• TO DO: The response must consist of the lines below from the one with "Viewport: 1344px width, 896px height." through the one with "Task: Check box next to woman in red top", exactly as they appear and with both ends kept.

• AVAILABLE RECORDS:
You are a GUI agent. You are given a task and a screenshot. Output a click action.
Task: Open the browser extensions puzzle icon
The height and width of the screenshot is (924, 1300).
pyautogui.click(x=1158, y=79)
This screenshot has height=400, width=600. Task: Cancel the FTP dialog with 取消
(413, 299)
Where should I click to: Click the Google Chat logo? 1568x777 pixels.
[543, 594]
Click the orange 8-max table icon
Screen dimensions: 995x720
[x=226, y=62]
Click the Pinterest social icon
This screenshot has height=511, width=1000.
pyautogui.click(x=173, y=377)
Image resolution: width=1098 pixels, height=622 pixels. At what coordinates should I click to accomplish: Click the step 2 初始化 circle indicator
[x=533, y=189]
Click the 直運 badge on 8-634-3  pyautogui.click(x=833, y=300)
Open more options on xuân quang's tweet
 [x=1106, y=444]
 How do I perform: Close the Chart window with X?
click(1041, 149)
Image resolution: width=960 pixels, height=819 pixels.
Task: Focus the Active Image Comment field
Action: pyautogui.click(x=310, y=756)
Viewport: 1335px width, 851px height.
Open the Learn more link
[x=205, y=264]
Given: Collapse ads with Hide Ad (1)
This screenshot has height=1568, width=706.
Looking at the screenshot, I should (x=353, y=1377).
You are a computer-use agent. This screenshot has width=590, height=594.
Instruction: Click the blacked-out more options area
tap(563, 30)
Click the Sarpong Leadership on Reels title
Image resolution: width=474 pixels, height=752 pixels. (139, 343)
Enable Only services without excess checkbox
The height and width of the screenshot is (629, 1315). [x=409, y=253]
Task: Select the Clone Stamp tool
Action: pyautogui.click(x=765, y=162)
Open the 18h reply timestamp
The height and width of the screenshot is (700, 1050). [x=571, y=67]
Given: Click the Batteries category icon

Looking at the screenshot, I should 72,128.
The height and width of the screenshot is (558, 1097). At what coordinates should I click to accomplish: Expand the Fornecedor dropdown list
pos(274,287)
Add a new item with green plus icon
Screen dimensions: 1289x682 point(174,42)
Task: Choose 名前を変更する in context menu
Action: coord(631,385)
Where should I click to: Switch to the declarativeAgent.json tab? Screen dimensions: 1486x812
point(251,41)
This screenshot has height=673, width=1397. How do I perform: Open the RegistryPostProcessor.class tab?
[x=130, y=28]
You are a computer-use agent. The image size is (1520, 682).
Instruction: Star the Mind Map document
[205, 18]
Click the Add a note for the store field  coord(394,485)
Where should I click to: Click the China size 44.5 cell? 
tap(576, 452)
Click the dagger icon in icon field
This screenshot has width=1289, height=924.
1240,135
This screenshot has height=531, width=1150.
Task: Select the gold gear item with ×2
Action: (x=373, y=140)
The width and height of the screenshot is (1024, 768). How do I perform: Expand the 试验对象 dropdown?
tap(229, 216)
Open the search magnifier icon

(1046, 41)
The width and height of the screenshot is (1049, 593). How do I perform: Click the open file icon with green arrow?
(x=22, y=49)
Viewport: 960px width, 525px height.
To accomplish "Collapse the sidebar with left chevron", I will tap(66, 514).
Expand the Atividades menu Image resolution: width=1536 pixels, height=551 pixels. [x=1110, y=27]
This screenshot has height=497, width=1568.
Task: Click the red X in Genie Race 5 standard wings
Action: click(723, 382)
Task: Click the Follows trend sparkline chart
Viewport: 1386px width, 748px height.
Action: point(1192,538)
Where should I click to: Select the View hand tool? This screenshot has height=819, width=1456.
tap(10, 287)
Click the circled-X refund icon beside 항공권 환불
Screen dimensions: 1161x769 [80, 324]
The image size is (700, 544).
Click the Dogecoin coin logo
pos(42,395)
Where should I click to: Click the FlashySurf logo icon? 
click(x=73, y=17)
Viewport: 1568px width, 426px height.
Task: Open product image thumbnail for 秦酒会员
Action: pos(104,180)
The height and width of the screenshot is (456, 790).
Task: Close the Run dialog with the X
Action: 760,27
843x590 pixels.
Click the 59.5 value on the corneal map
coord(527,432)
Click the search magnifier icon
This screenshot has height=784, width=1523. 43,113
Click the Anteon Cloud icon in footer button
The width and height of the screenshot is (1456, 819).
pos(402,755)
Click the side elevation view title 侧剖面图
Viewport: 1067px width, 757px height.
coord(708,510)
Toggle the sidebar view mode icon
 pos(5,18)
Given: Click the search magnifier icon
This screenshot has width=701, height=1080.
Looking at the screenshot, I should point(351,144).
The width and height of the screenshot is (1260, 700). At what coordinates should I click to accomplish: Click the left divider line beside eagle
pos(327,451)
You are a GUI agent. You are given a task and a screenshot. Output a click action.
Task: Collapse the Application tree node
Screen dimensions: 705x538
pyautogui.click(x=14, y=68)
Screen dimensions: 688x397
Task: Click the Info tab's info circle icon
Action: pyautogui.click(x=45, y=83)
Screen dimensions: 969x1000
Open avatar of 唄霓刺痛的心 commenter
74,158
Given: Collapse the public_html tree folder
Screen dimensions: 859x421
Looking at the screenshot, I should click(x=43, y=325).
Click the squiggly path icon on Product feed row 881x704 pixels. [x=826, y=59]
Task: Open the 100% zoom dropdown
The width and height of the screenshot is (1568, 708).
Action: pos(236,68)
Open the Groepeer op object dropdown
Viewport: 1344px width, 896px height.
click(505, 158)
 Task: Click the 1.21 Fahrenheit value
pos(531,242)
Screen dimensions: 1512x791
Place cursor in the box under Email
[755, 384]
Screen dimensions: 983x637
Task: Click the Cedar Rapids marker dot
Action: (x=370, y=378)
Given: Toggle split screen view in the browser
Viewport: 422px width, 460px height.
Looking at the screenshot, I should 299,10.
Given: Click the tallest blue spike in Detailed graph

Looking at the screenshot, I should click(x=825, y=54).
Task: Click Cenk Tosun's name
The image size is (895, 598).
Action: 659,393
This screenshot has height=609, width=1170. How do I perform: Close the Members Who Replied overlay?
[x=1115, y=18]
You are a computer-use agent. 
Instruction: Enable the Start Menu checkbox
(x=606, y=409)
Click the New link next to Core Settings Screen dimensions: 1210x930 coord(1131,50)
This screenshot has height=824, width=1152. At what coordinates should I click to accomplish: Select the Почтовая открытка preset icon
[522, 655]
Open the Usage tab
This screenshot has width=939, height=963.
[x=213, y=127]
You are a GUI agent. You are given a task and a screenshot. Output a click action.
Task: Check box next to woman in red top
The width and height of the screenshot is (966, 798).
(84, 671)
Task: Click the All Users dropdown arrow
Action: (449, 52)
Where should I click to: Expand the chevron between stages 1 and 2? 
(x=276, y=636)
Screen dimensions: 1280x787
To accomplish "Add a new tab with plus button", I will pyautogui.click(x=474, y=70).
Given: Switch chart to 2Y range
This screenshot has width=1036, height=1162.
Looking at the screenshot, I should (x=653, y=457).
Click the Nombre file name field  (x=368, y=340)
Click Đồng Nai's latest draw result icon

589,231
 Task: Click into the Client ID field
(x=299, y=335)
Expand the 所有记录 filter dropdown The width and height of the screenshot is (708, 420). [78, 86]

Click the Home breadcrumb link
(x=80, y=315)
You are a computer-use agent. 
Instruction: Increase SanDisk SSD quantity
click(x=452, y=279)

• REPLY TO THE TASK:
Viewport: 1344px width, 896px height.
click(505, 158)
 Task: Click the 1.21 Fahrenheit value
pos(531,242)
Screen dimensions: 1512x791
Place cursor in the box under Email
[755, 384]
Screen dimensions: 983x637
Task: Click the Cedar Rapids marker dot
Action: (x=370, y=378)
Given: Toggle split screen view in the browser
Viewport: 422px width, 460px height.
Looking at the screenshot, I should 299,10.
Given: Click the tallest blue spike in Detailed graph

Looking at the screenshot, I should click(x=825, y=54).
Task: Click Cenk Tosun's name
The image size is (895, 598).
Action: 659,393
This screenshot has height=609, width=1170. How do I perform: Close the Members Who Replied overlay?
[x=1115, y=18]
You are a computer-use agent. 
Instruction: Enable the Start Menu checkbox
(x=606, y=409)
Click the New link next to Core Settings Screen dimensions: 1210x930 coord(1131,50)
This screenshot has height=824, width=1152. At what coordinates should I click to accomplish: Select the Почтовая открытка preset icon
[522, 655]
Open the Usage tab
This screenshot has width=939, height=963.
[x=213, y=127]
You are a GUI agent. You are given a task and a screenshot. Output a click action.
Task: Check box next to woman in red top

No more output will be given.